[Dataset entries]
——————————

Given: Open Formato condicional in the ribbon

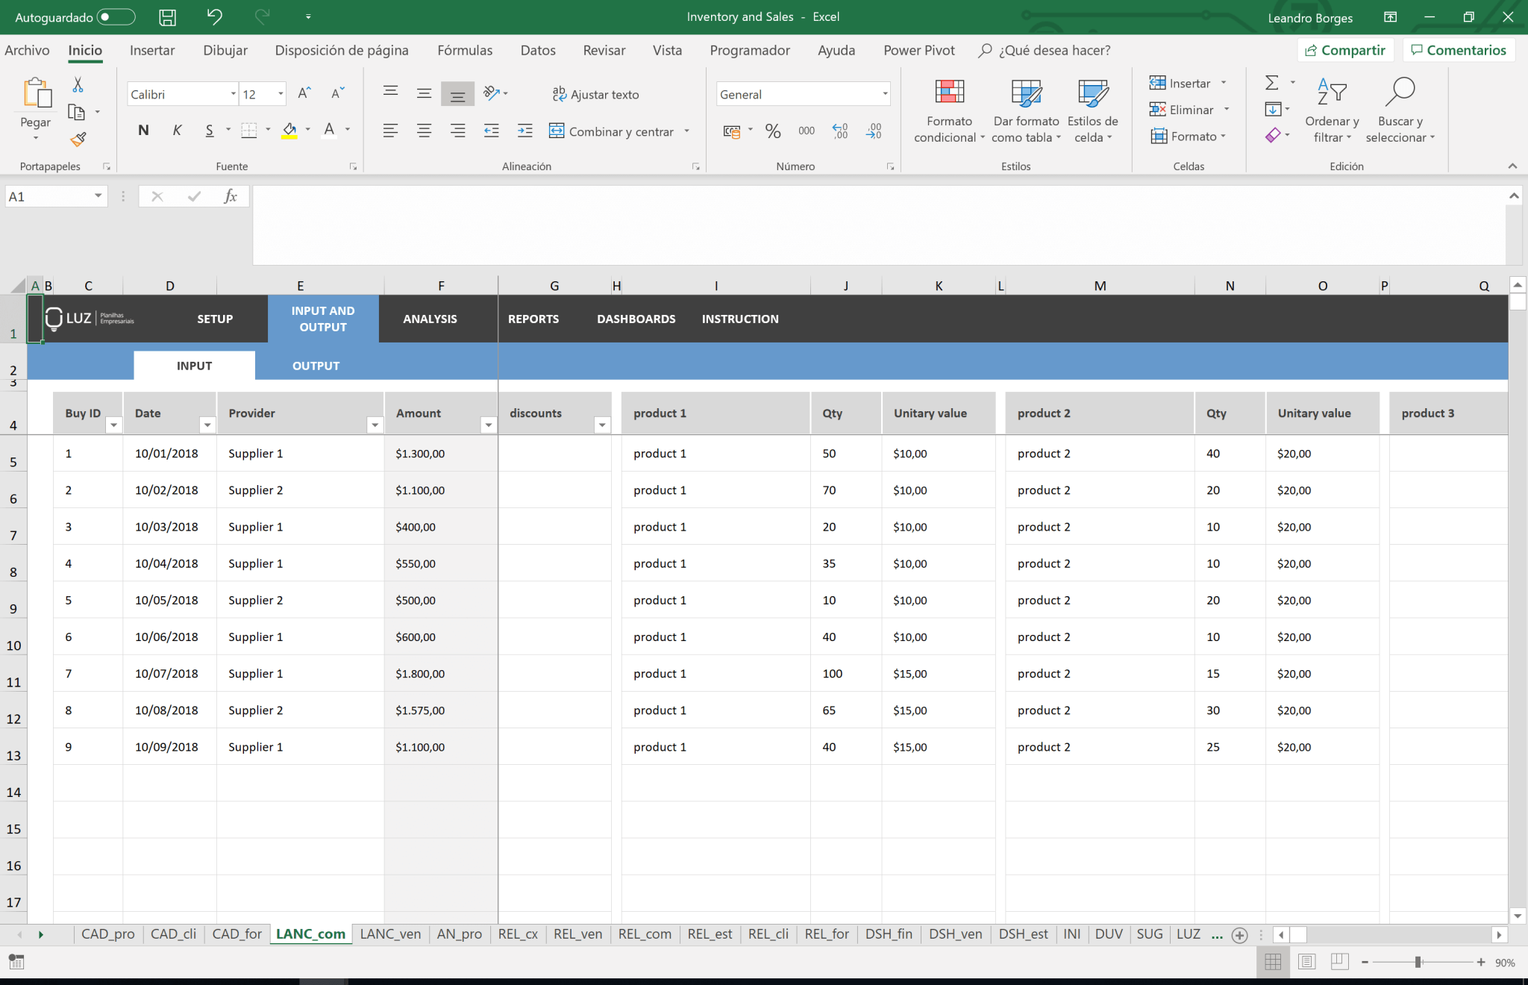Looking at the screenshot, I should (948, 110).
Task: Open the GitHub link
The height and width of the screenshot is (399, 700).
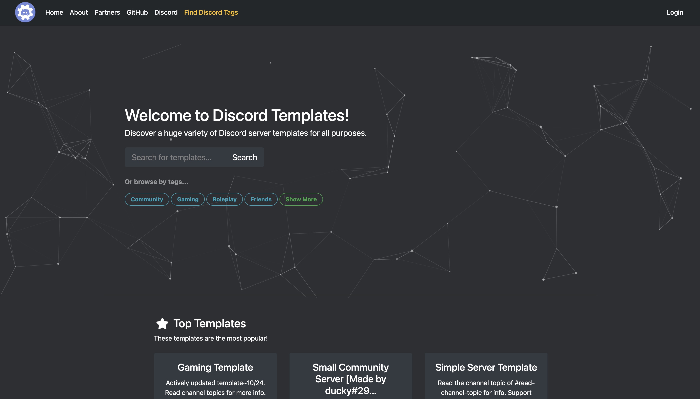Action: tap(137, 13)
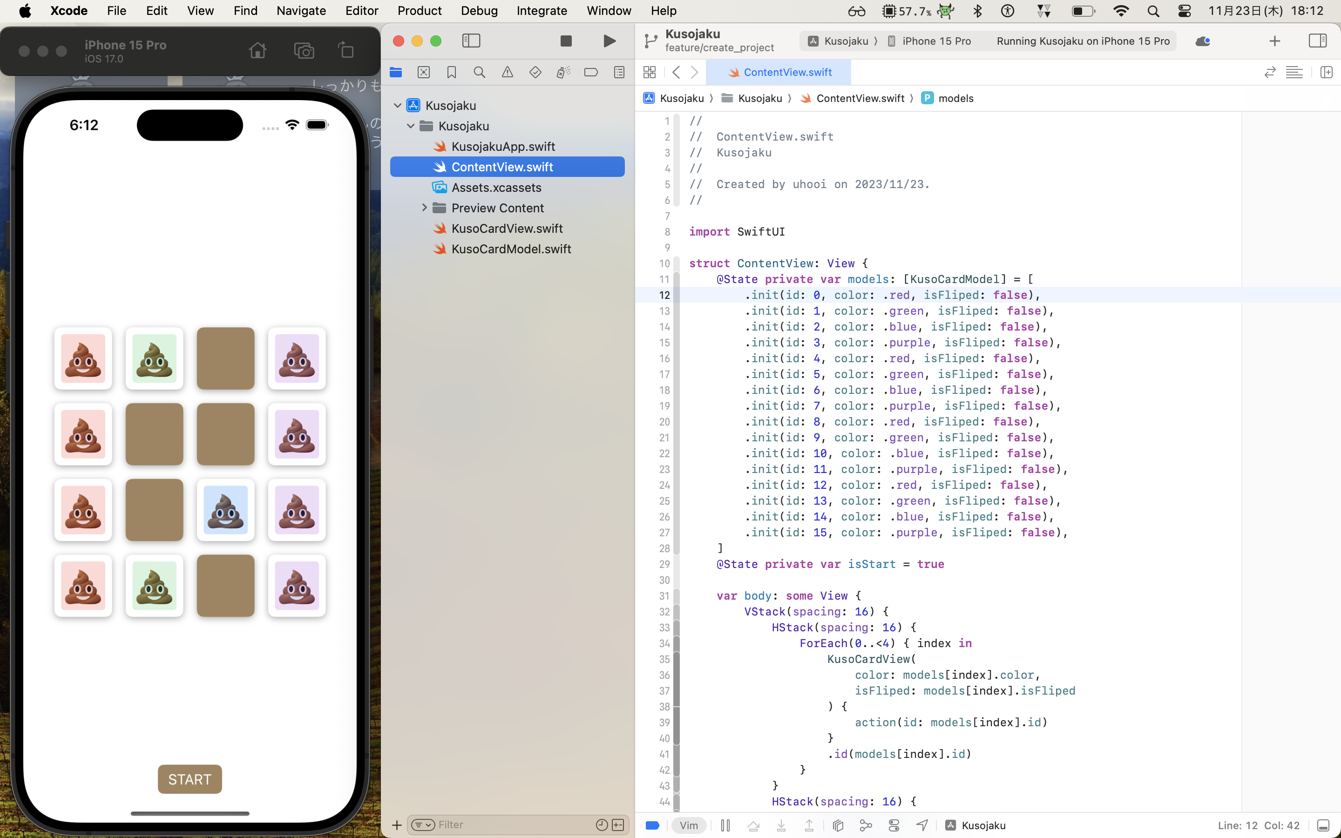Viewport: 1341px width, 838px height.
Task: Collapse the Kusojaku project root
Action: pyautogui.click(x=397, y=105)
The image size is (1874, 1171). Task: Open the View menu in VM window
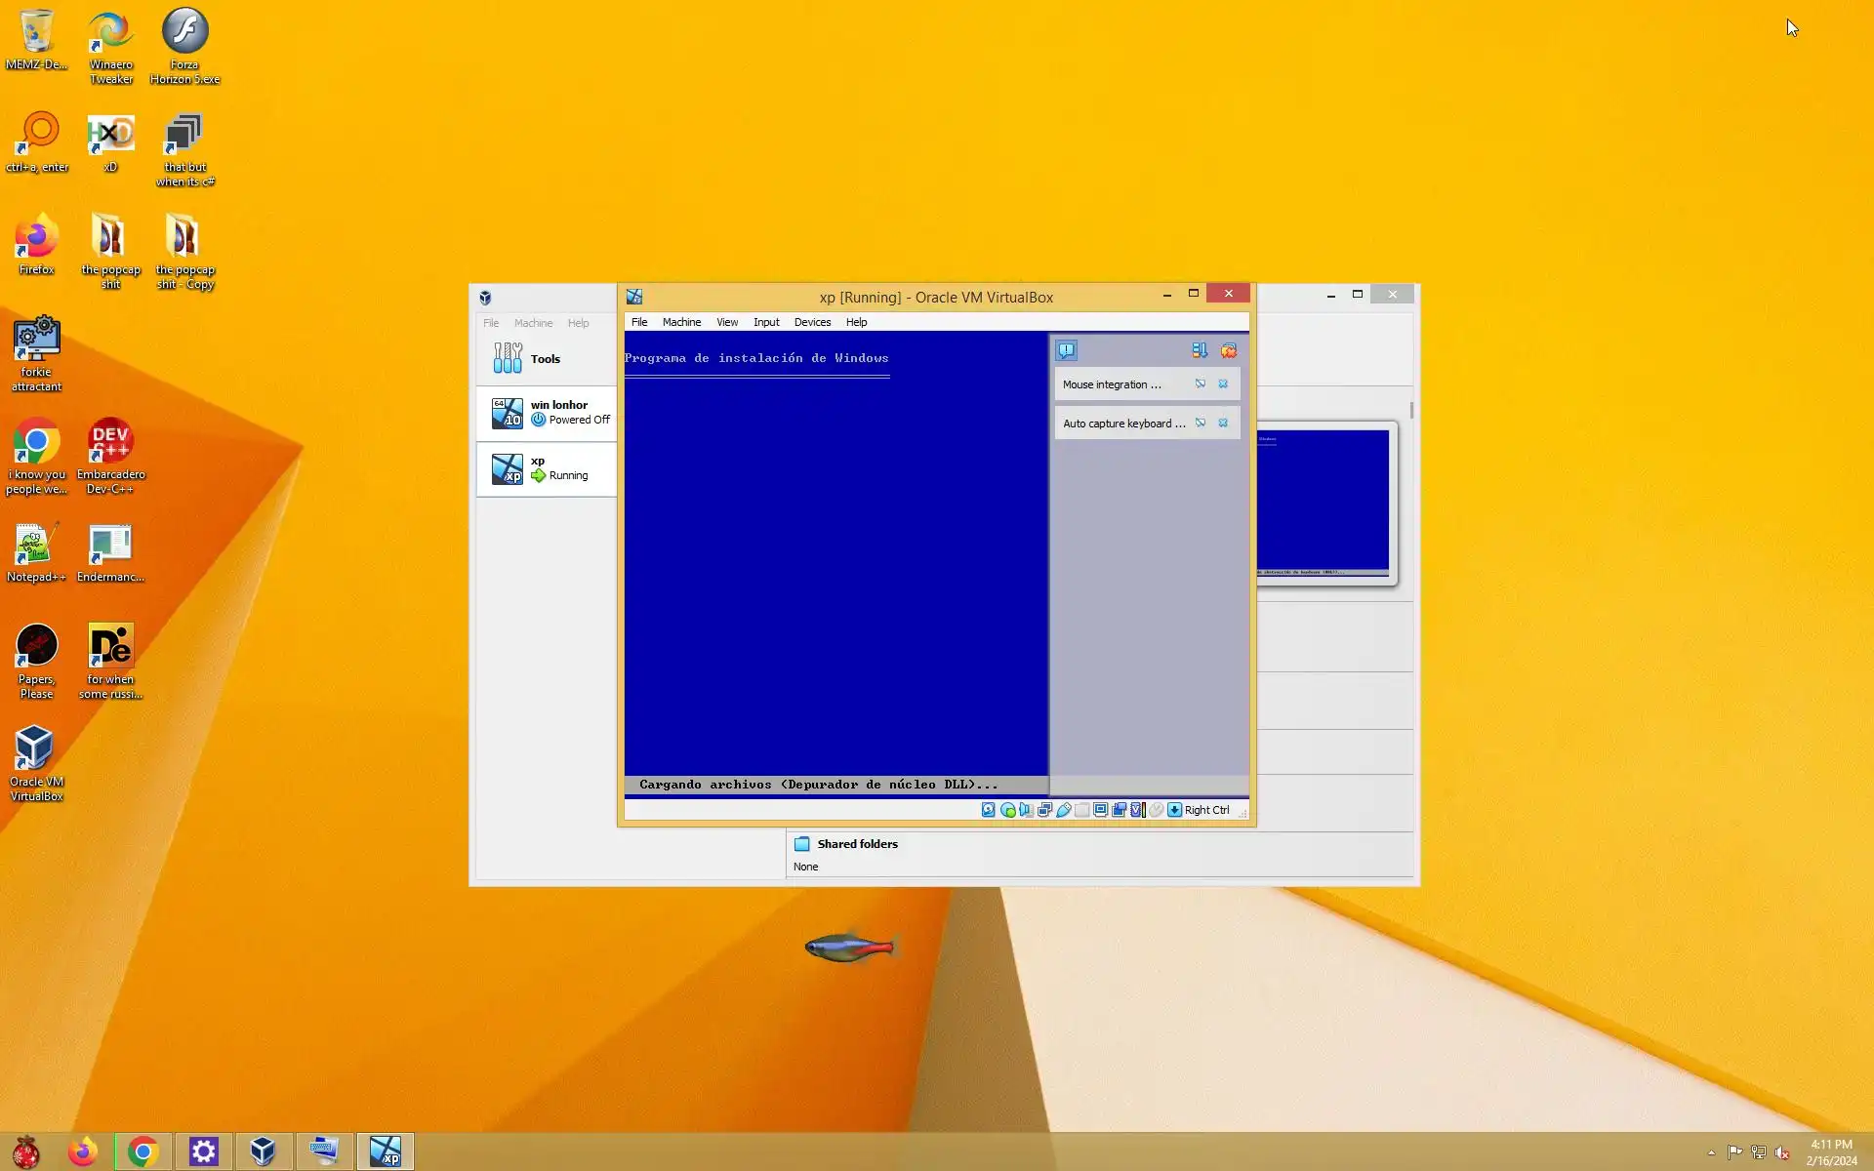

——————————

[WHAT YOU WILL DO]
Begin at the line with "Task: Open the GitHub link" and retype exactly every line through the last one of the entries above, both included, and nothing more; pictures stay out.

[WRITTEN SOLUTION]
Task: Open the GitHub link
The height and width of the screenshot is (399, 700).
Action: tap(137, 13)
Viewport: 1341px width, 838px height.
Task: Collapse the Kusojaku project root
Action: pyautogui.click(x=397, y=105)
The image size is (1874, 1171). Task: Open the View menu in VM window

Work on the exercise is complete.